### TASK INSTRUCTIONS
Copy out the lines of the entries word for word, from the line containing "Task: Click the VPN_MSK1 tap0 device icon" through the end of the entries. Leave the pictures out of your answer.

[Data records]
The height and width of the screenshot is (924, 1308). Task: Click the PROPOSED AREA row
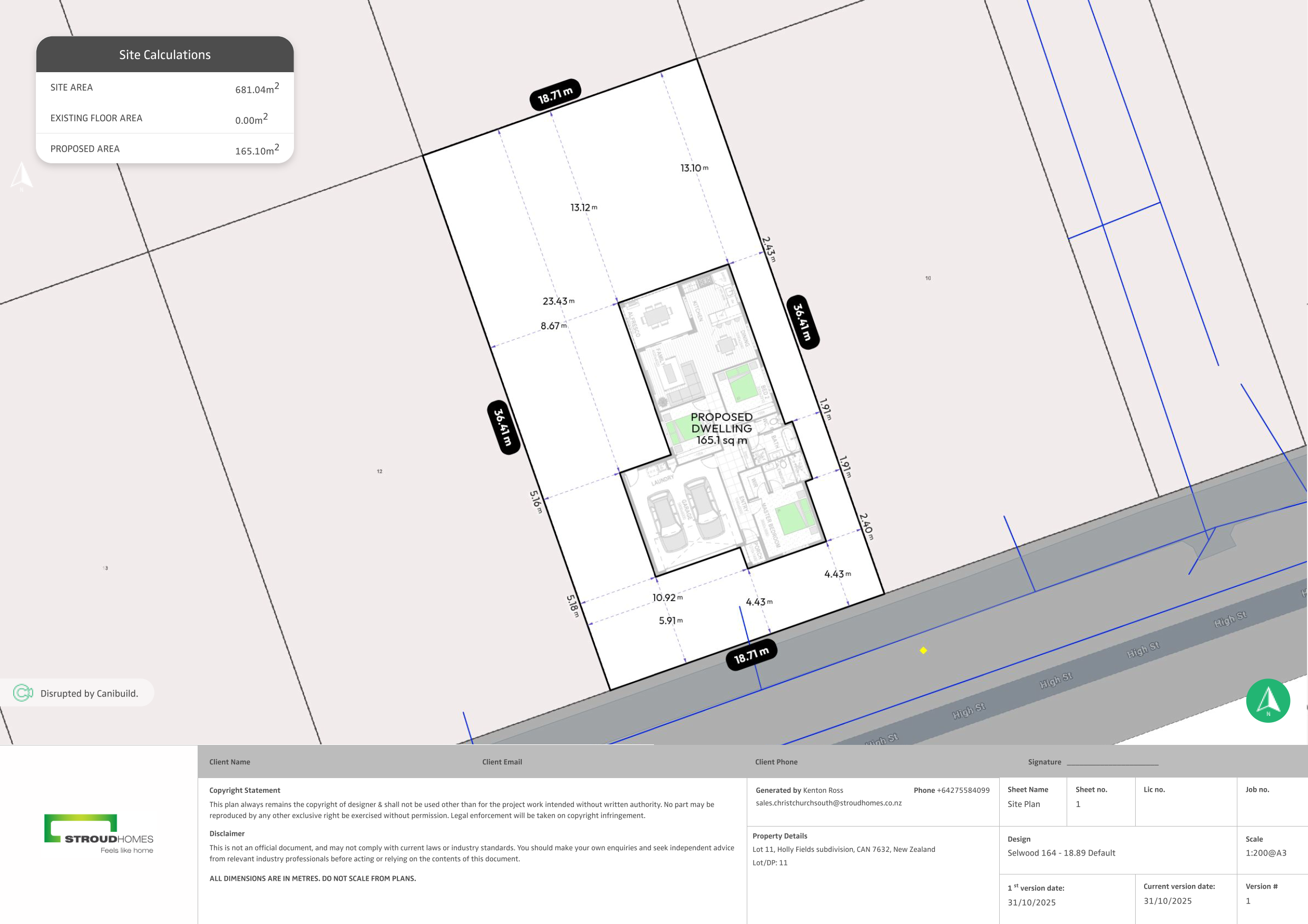pyautogui.click(x=164, y=149)
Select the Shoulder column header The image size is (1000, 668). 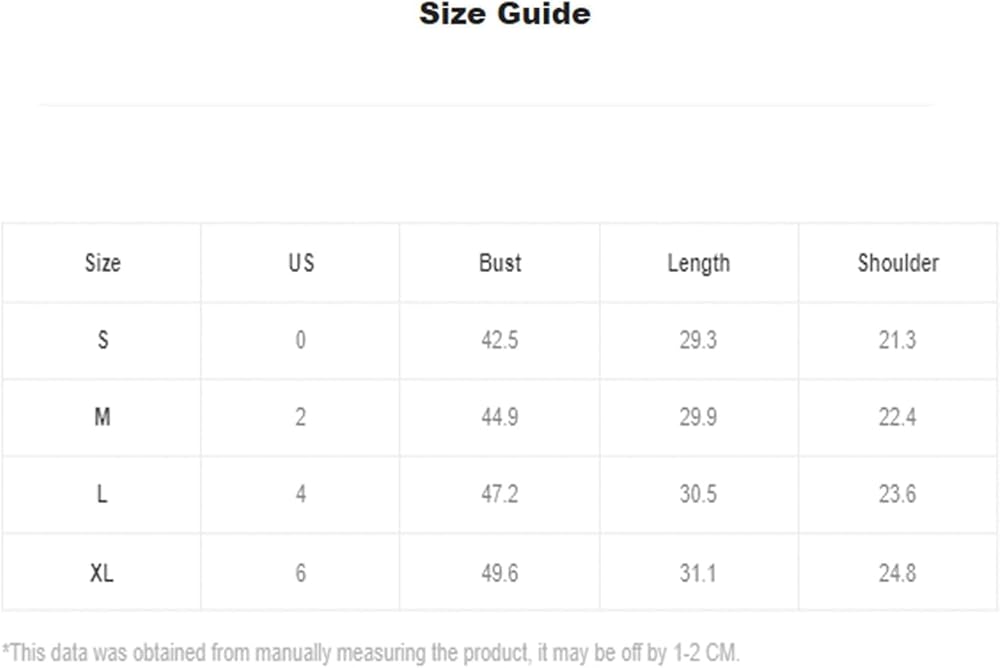[897, 263]
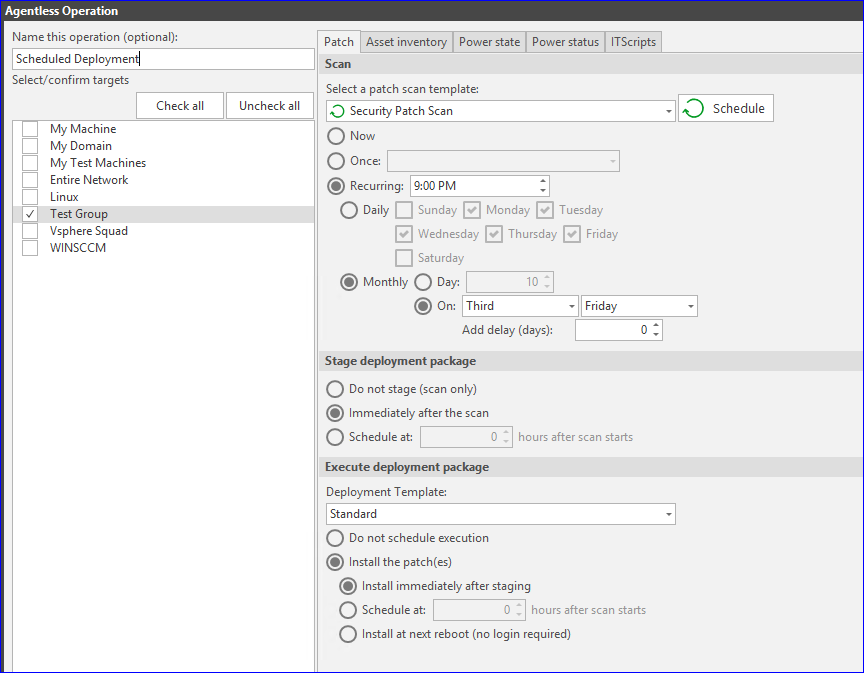Choose the Daily recurrence option
Viewport: 864px width, 673px height.
click(x=349, y=210)
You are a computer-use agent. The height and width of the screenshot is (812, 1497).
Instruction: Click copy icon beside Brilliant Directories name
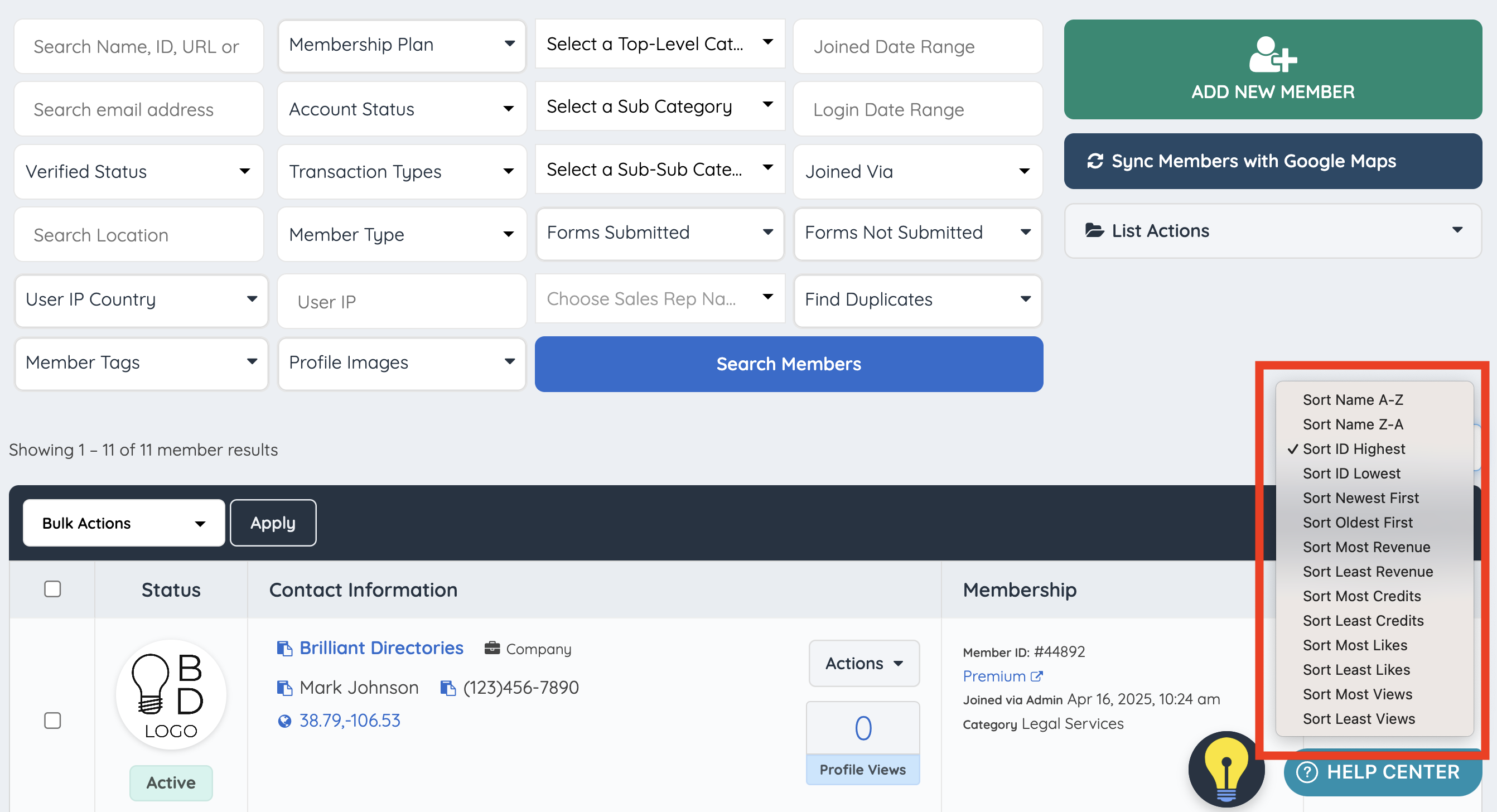point(284,648)
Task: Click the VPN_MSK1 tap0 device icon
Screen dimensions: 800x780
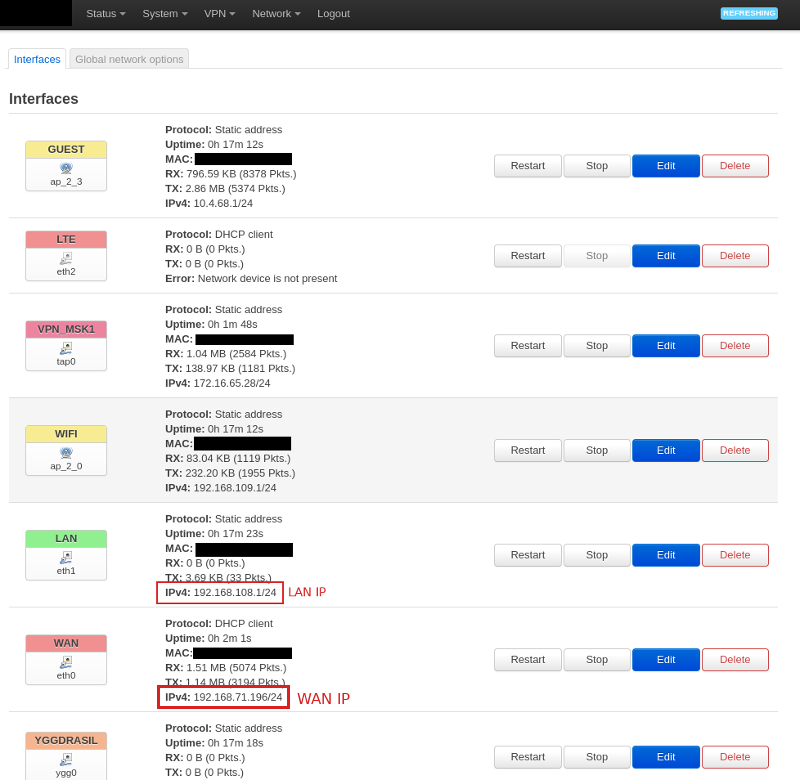Action: pyautogui.click(x=66, y=348)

### WORKED SOLUTION
Task: Click the VPN_MSK1 tap0 device icon
Screen dimensions: 800x780
Action: pyautogui.click(x=66, y=348)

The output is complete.